The indexing logic would update the reverse index table based on the object's identifier and type. If you are keeping data about your objects/locations in a separate table, then you will need to get the foreign key that joins the tables before updating the reverse index table itself.


sub reindex {
  my ($id,$object) = @_;
 
  # fetch the foreign key if required
  my ($location) = $dbh->selectrow_array("
    select Location_ID 
    from Location 
    where Location_Type = '$type' 
        and Location_Identifier = $id");

  # build new word/score data structure according to object type
  my %words = ();
  foreach my $field ( @{$objectfields{$type}} ) {
    my $text = $object->{$field->{name}};
    my @words = split(/[^a-zA-Z0-9\xc0-\xff\+\/\_\-]+/, lc $text);
    @words    = grep { s/^[^a-zA-Z0-9\xc0-\xff\_\-]+//; $_ }
	        grep { length > 1 }         
	        grep { /[a-zA-Z0-9\xc0-\xff]/ } 
	        @words;

    # score the words
    foreach (@words) { 
      next if $stopwords{$_};
      $words{$_} += $field->{weight} 
        unless ($words{$_} > 5 );
    }
  }

  # mark old indexed values and fetch them
  $dbh->do("update ReverseIndex 
            set ReverseIndex_Obselete = 1 
            where Location_ID = $location");
  my @oldvalues = $dbh->selectcol_arrayref("
        select ReverseIndex_Word 
        from ReverseIndex 
        where Location_ID = $location" );

  # update values already present
  my $sth = $dbh->prepare('update ReverseIndex 
    set ReverseIndex_Score = ?, 
    set ReverseIndex_Obselete = 0 
    where Location_ID = ? and ReverseIndex_Word = ?');

  foreach my $word (@oldvalues) {
    next unless ( defined $words{$word} );
    $sth->execute($words{$word},$location,$word);
    delete $words{$word};
  }

  # insert new values
  $sth = $dbh->prepare('
    insert into ReverseIndex 
    (ReverseIndex_Word, ReverseIndex_Score, 
        Location_ID, ReverseIndex_Obselete) 
    values ( :word, :score, :location, 0) ');

  foreach my $word (keys %words) {
    $sth->execute($word,$words{$word},$location);
    delete $words{$word};
  }

  # delete remaining obselete values
  $dbh->do("delete from ReverseIndex 
            where Location_ID = $location 
                and ReverseIndex_Obselete = 1");
}

This process ensures the minimum of interruption to service -- rather than doubling entries or removing all entries for an object while it was being updated. It would be slower than a simple wipe and replace, but for frequently read and updated objects, it would ensure more consistent search results. It would be simple to add object-level locking by checking before the update that no entries for an object are marked obselete; this would stop corruption of the index when multiple processes are updating a single object.

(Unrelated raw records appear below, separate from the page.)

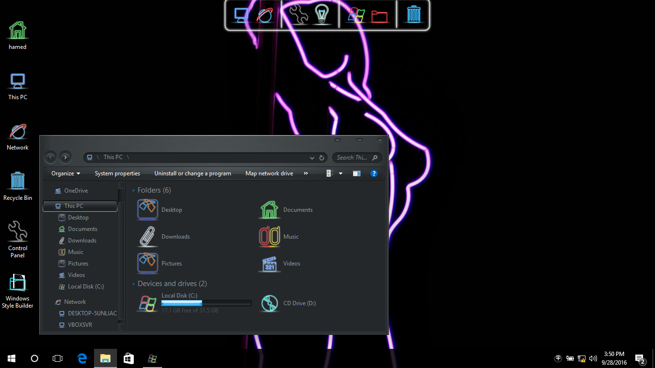The image size is (655, 368).
Task: Click the Local Disk (C:) capacity bar
Action: [x=206, y=303]
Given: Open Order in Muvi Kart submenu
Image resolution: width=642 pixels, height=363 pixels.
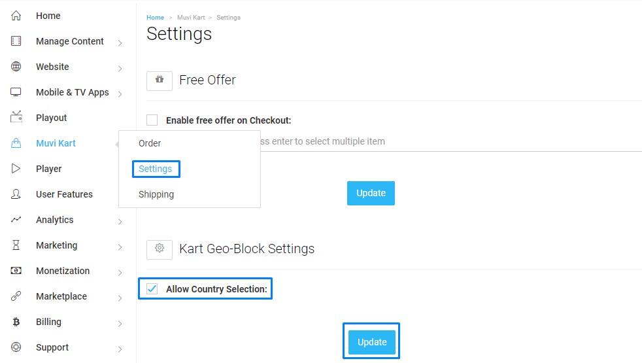Looking at the screenshot, I should (150, 143).
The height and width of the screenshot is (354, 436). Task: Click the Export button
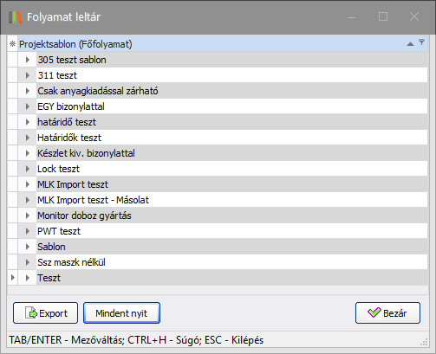pyautogui.click(x=45, y=313)
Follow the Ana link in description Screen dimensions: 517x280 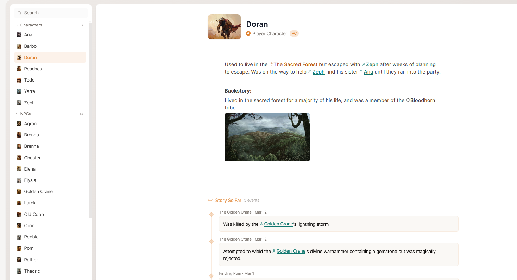click(x=368, y=72)
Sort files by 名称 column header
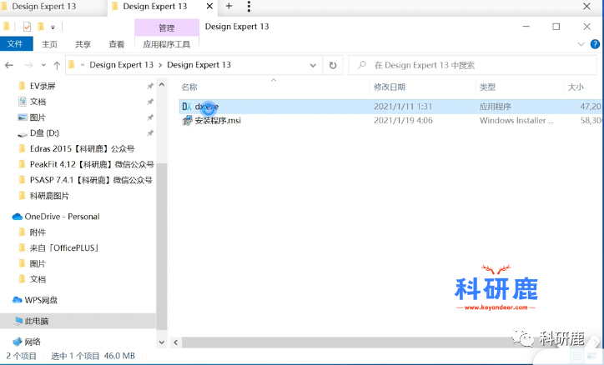The width and height of the screenshot is (604, 365). (189, 87)
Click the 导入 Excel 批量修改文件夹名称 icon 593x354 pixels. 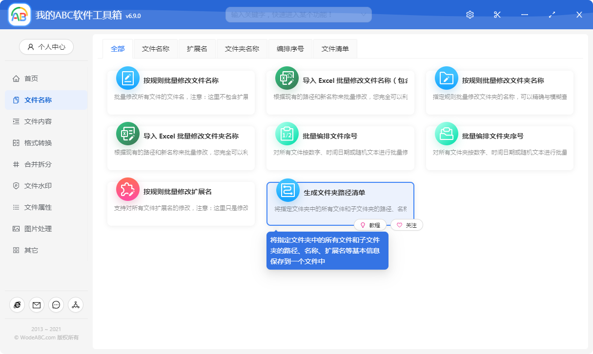(127, 134)
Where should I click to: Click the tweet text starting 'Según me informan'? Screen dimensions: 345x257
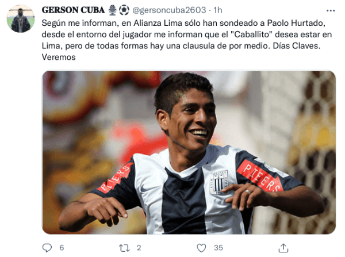(x=187, y=40)
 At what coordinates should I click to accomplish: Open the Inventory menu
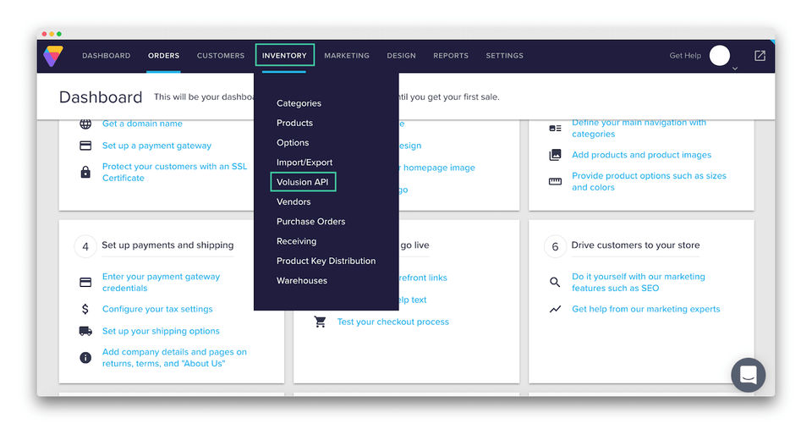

That takes care of indexing; for searching, you can either re-use the mod_perl search handler above, or add a new search method to your class. The following example assumes it is called as $objects = myapp->myclass::search($searchstring);:

sub search {
  my ($class,$searchstring) = @_;

  # remove stoplist words
  . . .
  
  # build SQL
  my $where = 'WHERE ReverseIndex_Word IN (' 
                    . join(',',('?' x scalar @shortlist)) . ') ';
  my $sql = qq{
  SELECT Location_Title as title, 
         sum(ReverseIndex_Score) as score, 
         count(*) as count, 
         Location_Summary as summary, 
         Location_Identifier, 
         Location_URL as url
  FROM   ReverseIndex, Location
  $where
      AND ReverseIndex.Location_ID = Location.Location_ID
  Group By ReverseIndex.Location_ID 
  Order By score DESC, Count DESC };

  my $sth = $dbh->prepare($sql) or warn "couldn't prepare statement !\n";
  $sth->execute(@shortlist);

  # build a list of objects from the search results
  my $objects = [];
  while ( my $result = $sth->fetchrow_hashref ) {
    my $object = myapp::myclass->new(id => $result->{Location_Identifier}));
    push (@$objects, { object  => $object, 
                       score   => $result->{score}, 
                       count   => $result->{count},
                       url     => $result->{url}, 
                       summary => $result->{summary}, 
                       title   => $result->{title} );
  }

  return $objects;
}

Integrating Indexing Into a New Class or Application

Whether building a new application or refactoring an old one, it is worth factoring "searchability" into the design. Designing in searching at the start can save a lot of work later as database schemas and business logic change.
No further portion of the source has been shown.